EXTRACT TO READ:
*****
Studio album by Anthony Hamilton
- Released: March 25, 2016
- Length: 47:29
- Label: RCA
- Producer: Mark Batson; James Poyser; Salaam Remi;

Anthony Hamilton chronology
| Home for the Holidays (2014) | What I'm Feelin' (2016) | Love is the New Black (2021) |

= What I'm Feelin' =

What I'm Feelin' is the sixth studio album by American singer-songwriter Anthony Hamilton. It was released on March 25, 2016, by RCA Records.

==Critical reception==

Allmusic editor Andy Kellman found that What I'm Feelin "isn't up to the level" of Hamilton's previous albums, "but its strengths are undeniable, too numerous to make the set seem like a disappointment. It starts with the clawing funk of "Save Me" (something of a full-band sequel to "Sista Big Bones"), one of those openers so effective that the temptation to hit "repeat" and skip the rest is very real. Unlike his earlier work, Hamilton here rarely dips into sorrow, instead using more of his time to express desire and gratitude. The range of backdrops is as varied as ever, from solo acoustic piano to burbling synthesizers." Associated Press critic felt that Hamilton and Batson "picked up where they left off, working perfectly together on well-crafted tracks from the upbeat "Save Me" to the smooth "Never Letting Go." Hamilton’s distinctive Southern vocals are strong throughout his 12-track offering. He candidly sings about his appreciation of loving his mate, his relationship mishaps and spiritual growth."
*****
Rows on where targets appear

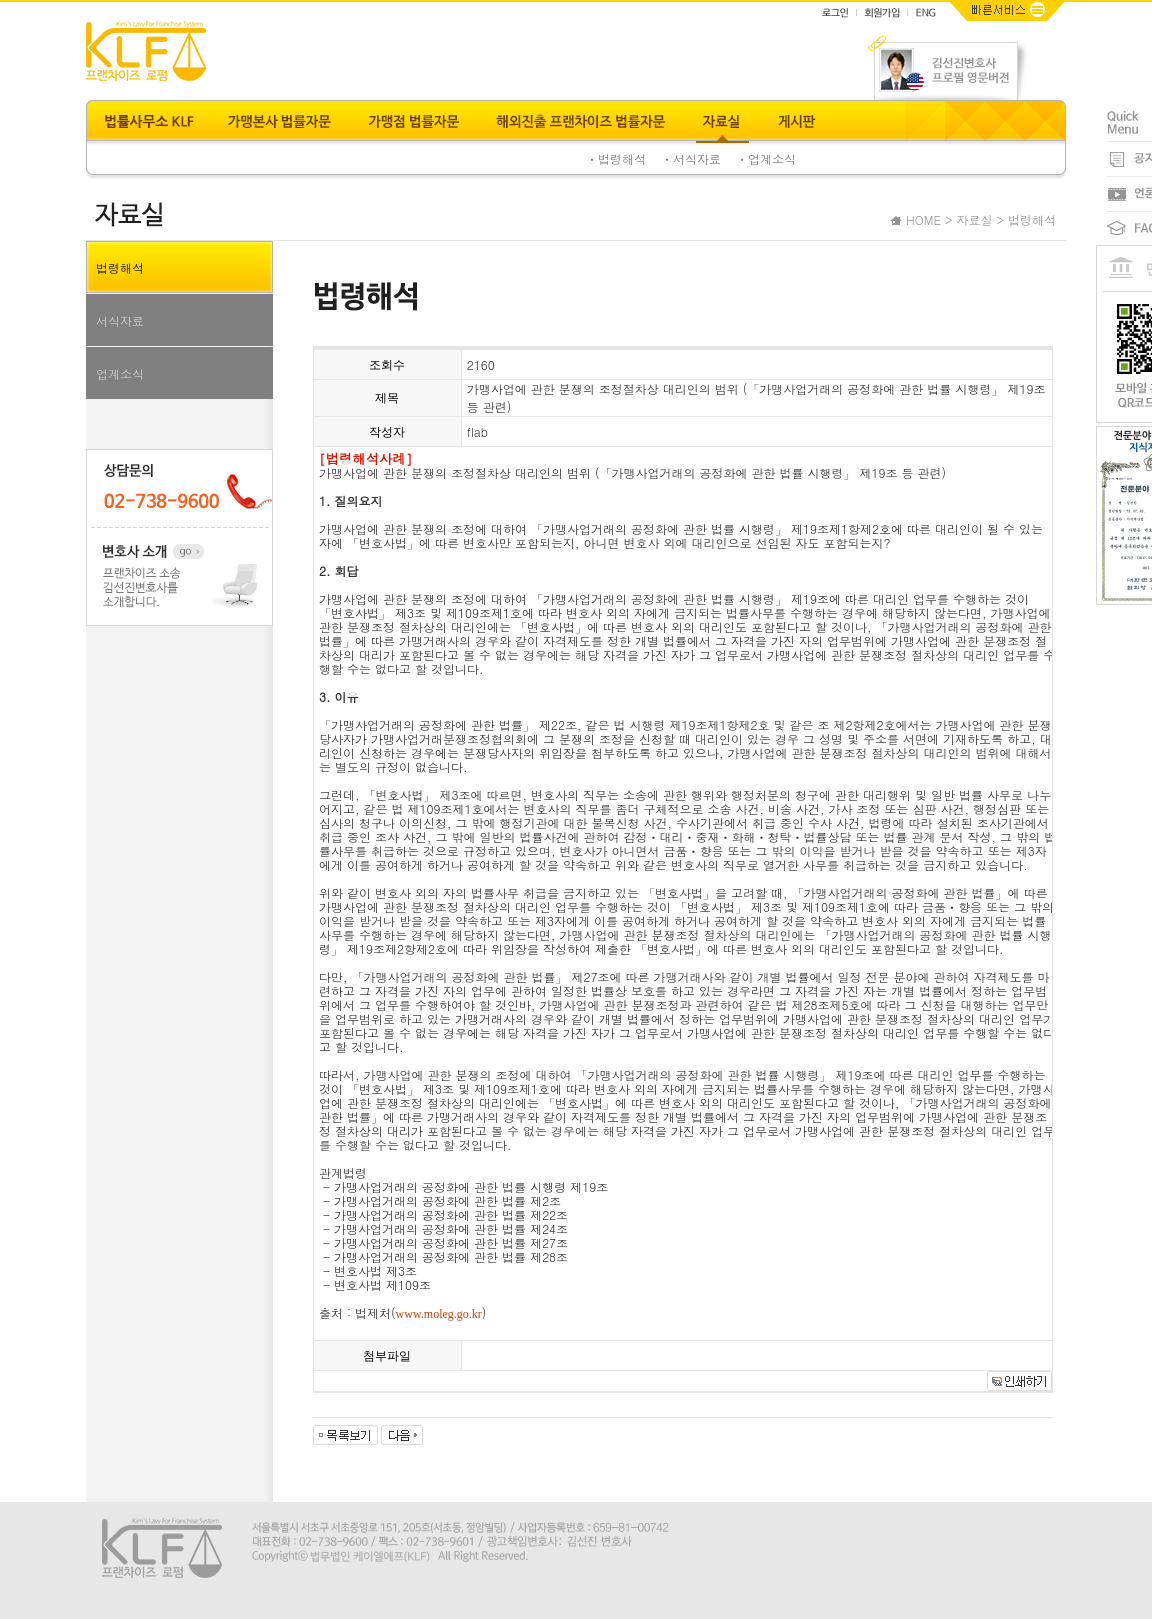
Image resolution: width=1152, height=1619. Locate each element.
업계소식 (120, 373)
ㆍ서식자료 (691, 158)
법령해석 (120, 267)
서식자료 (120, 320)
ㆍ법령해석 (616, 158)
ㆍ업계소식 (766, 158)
*****
INSTRUCTIONS:
• A. Answer these questions using the album text:
(i) Which label released the album?
(ii) Which song does Kellman call "something of a full-band sequel to "Sista Big Bones""?
(iii) How many tracks does the Associated Press critic say the album has?
• B. Decide whether each statement agrees with the album text. Answer yes or no for each, and quote the words that decide it.
(i) Salaam Remi is listed as one of the album's producers.
(ii) Kellman says Hamilton often dips into sorrow on this album.
(iii) The album is Hamilton's fifth studio album.
• C. Reproduce the part of the album text from "Studio album by Anthony" up to and including "by RCA Records.".

ANSWERS TO THE EXERCISE:
• A.
(i) RCA Records
(ii) "Save Me"
(iii) 12

• B.
(i) Yes: "Producer: Mark Batson; James Poyser; Salaam Remi;"
(ii) No: "Hamilton here rarely dips into sorrow"
(iii) No: "the sixth studio album by American singer-songwriter Anthony Hamilton"

• C.
Studio album by Anthony Hamilton
- Released: March 25, 2016
- Length: 47:29
- Label: RCA
- Producer: Mark Batson; James Poyser; Salaam Remi;

Anthony Hamilton chronology
| Home for the Holidays (2014) | What I'm Feelin' (2016) | Love is the New Black (2021) |

= What I'm Feelin' =

What I'm Feelin' is the sixth studio album by American singer-songwriter Anthony Hamilton. It was released on March 25, 2016, by RCA Records.